Sebanyak 8 dari 12 desa yang diundang, di Kecamatan Lingsar dan Narmada menjadi peserta pameran tersebut.

Menurutnya, pameran tersebut sebagai bagian dari upaya mendorong agar desa-desa di kabupaten ini bisa melestarikan pusaka masing-masing, dengan cara memamerkan ke masyarakat.

"Sehingga masyarakat tahu, ternyata di setiap desa ada benda pusakanya," ujarnya.

Event pameran benda pusaka tersebut, kata dia masuk dalam rencana strategis musem bertajuk Kota Ku Museum ku, Kampung ku Museum ku, agar pelestarian benda pusaka dapat terakomodir dalam program desa wisata, dan memiliki nilai ekonomis.

"Kalau di luar negeri, museum tidak terlepas dari pariwisata. Sehingga muncul pariwisata berbasis kebudayaan," ujarnya.

Saat ini Provinsi NTB menetapkan sekitar 99 Desa Wisata. Ketika masing-masing desa wisata memiliki situs museum desa, otomatis pergerakan wisatawan di pedesaan dapat terakomodir.

Pameran benda pusaka tersebut juga sebagai momentum bagi Museum NTB, untuk memberikan stimulan bagaimana display dan membuat narasi story telling terhadap situs dan benda pusaka.
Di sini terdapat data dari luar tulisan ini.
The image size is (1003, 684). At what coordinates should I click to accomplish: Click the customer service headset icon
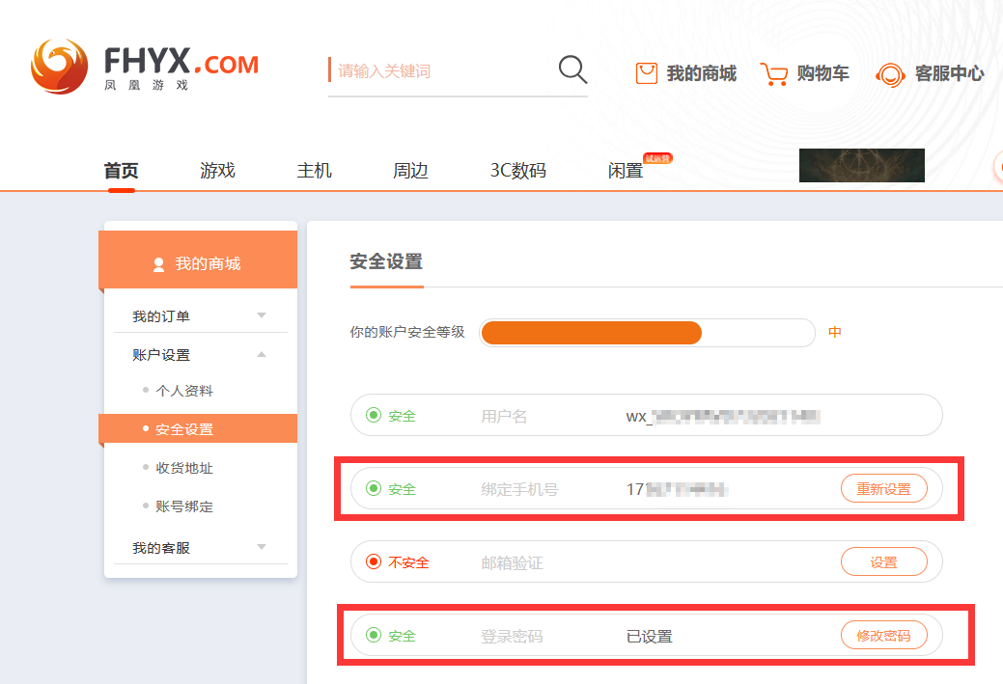[x=890, y=74]
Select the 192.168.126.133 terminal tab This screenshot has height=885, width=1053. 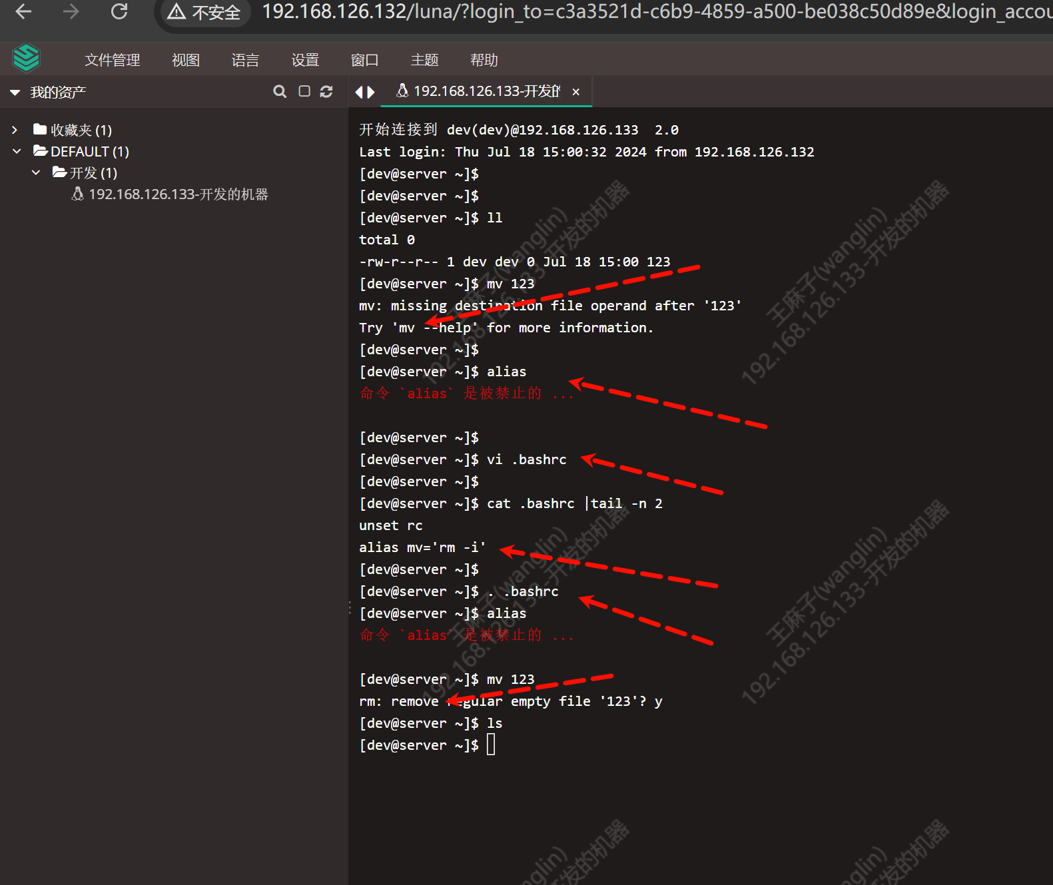click(480, 91)
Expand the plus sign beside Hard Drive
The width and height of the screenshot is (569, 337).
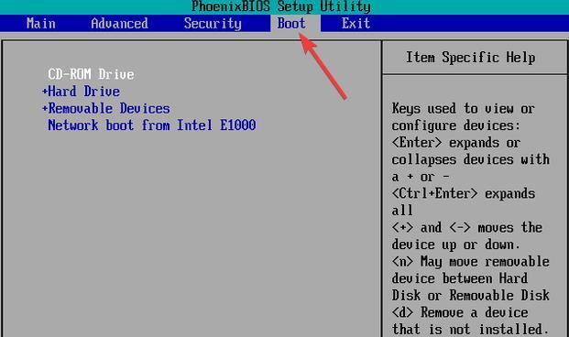[45, 92]
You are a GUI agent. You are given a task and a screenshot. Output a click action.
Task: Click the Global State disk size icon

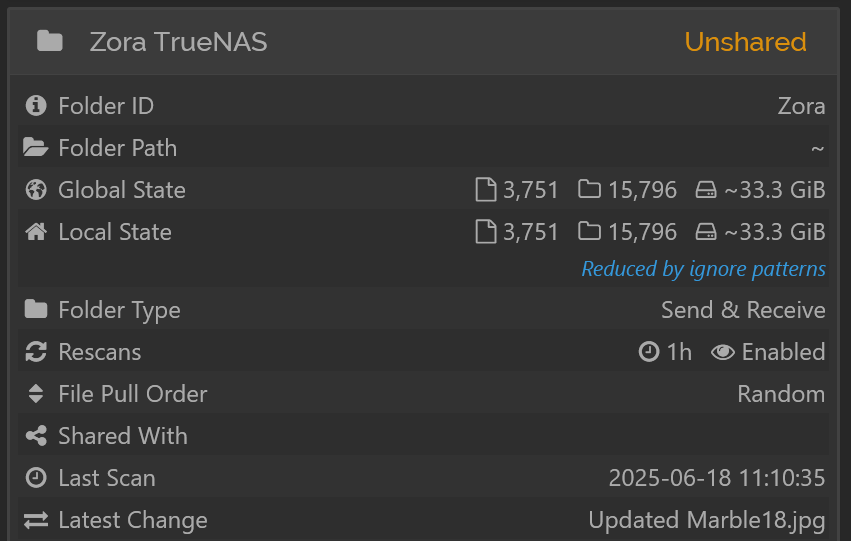tap(706, 190)
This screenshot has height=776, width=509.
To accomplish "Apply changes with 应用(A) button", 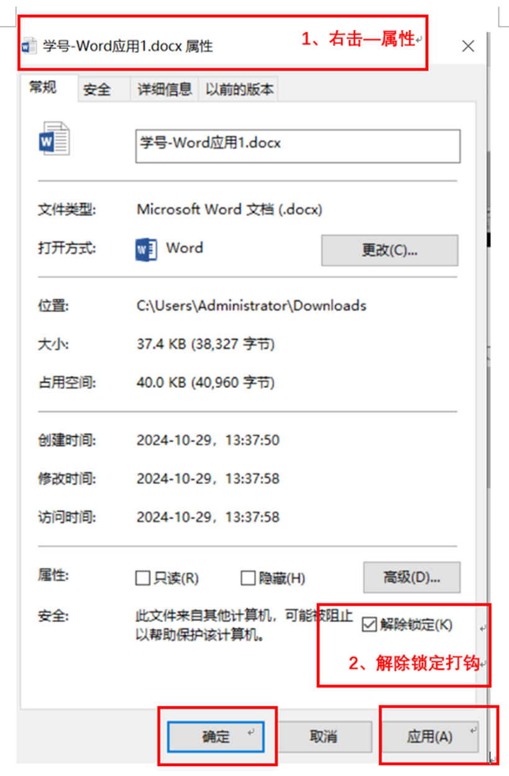I will click(430, 737).
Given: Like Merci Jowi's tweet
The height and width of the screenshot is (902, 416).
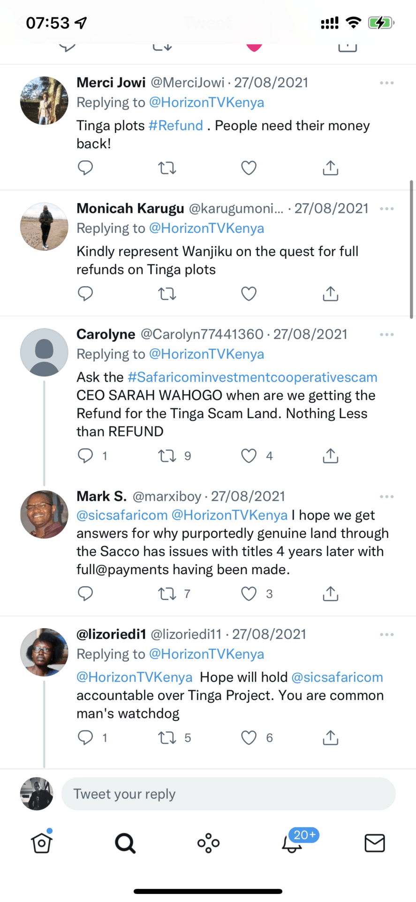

"Nanti kami berikan reward berupa uang pembinaan. Untuk display yang paling bagus juara I Rp. 5 juta, Juara 2 Rp. 4 juta, dan juara 3 Rp. 3 juta. Sedangkan juara harapan Rp. 1,5 juta," rincinya.

Meski, proses penilaiannya lebih komplek. Itu sebabnya, menaikan uang pembinaannya. Di sisi lain ia menilai, benda pusaka di NTB tergolong unik dibanding luar negeri. Ini disebabkan keberadaannya meski di dalam museum, namun tradisinya masih terjaga di masyarakat.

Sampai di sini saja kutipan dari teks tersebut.